Koniec „ławeczki, fajeczki"
Podniesienie granicy wieku emerytalnego stało się faktem Dla wielu ekonomistów to jeszcze nie koniec
Podniesienie wieku emerytalnego do 69. roku życia jest faktem. Od 1 stycznia bieżącego roku obowiązują nowe regulacje. Do 2029 roku ustawowa granica wieku emerytalnego będzie się stopniowo dla poszczególnych roczników podnosiła. Nowa ustawa jest realizacją planu byłego federalnego ministra pracy Franza Münteferinga (SPD).
Wprowadzenie w życie tych zmian dzieje się mimo pełnej kasy rentowej; w zeszłym roku nadwyżka w jej budżecie wyniosła 4,5 miliarda euro. Przyczyniła się do tego dobra koniunktura gospodarcza i znaczący wzrost zatrudnienia. Pozwoliło to federalnej minister pracy Ursuli von der Leyen na przeforsowanie obniżki składek z tytułu ubezpieczenia rentowego z 19,9 do 19,6 procent Na obecny rok Minister zapowiedziała nawet znaczącą podwyżkę rent.
Skoro w kasie nie brakuje pieniędzy, to po co podwyższać wiek eme-, rytalny? W poszukiwaniu odpowiedzi wystarczy rzut oka na dane demograficzne i utrzymującą się tu tendencję. W ostatnich 50 latach oczekiwana długość życia wzrosła o dziesięć lat, przy jednoczesnym spadku liczby urodzeń. Do 2032 roku liczba rencistów w Niemczech wzrośnie o pięć milionów, liczba zaś pracowników, opłacających składki rentowe, spadnie o sześć milionów. Temu niekorzystnemu trendowi, ma przeciwdziałać stopniowe podnoszenie granicy wieku emerytalnego do 67. roku życia.
Tak więc 65-latek, który w tym roku przejdzie na regularną, starczą rentę, musi - zgodnie z nową regulacją prawną - pracować miesiąc dłużej.
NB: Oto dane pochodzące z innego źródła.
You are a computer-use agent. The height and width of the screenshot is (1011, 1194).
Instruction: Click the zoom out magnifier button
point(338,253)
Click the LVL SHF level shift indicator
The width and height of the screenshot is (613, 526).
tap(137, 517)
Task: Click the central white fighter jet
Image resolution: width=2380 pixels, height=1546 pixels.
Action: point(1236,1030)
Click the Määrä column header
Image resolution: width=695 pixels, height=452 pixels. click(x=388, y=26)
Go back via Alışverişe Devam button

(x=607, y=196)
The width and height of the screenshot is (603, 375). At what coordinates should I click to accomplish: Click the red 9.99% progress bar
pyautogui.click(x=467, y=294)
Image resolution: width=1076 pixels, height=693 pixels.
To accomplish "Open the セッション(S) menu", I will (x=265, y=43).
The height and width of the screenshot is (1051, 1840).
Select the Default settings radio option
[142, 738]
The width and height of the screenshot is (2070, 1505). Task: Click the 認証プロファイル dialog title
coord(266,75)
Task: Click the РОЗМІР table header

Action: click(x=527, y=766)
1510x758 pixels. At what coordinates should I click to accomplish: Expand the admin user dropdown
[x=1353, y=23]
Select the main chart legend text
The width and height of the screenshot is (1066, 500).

Urodzeni w roku 1958 będą musieli pracować już do 66. roku życia, a urodzeni w 1964 roku przechodzić będą na rentę dopiero po osiągnięciu 67. roku życia.
Za i przeciw
Krytycy takiego rozwiązania wskazują, że coraz więcej pracowników przechodzi wcześniej na rentę, godząc się na straty finansowe, na obniżenie świadczeń rentowych. Kończąc pracę zawodową, Niemcy mają - średnio - obecnie około 63,2 lat Podniesienie do 67. roku życia wieku rentowego oznacza więc, że uszczerbek finansowy dla tej grupy znacznie wzrośnie. Na przykład urodzeni w roku 1953, przechodząc na wczeniejszą rentę - w wieku 63 lat i po 35 latach opłacania składek do ubezpieczenia rentowego - stracą 9,30 procent świadczenia.
Federalna minister pracy Ursula von der Leyen (CDU) przekonuje, że przedłużenie wieku emerytalnego jest rozwiązaniem koniecznym. „Jeżeli mamy być sprawiedliwi wobec tych, którzy przechodzą na zasłużoną emeryturę, oraz tych, którzy muszą na nią pracować, to podniesienie wieku emerytalnego jest koniecznym rozwiązaniem" - powiedziała w wywiadzie dla Deutschlandmnk. „Alternatywą byłoby obniżenie świadczeń rentowych lub podwyższenie składek ubezpieczenia rentowego dla zatrudnionych".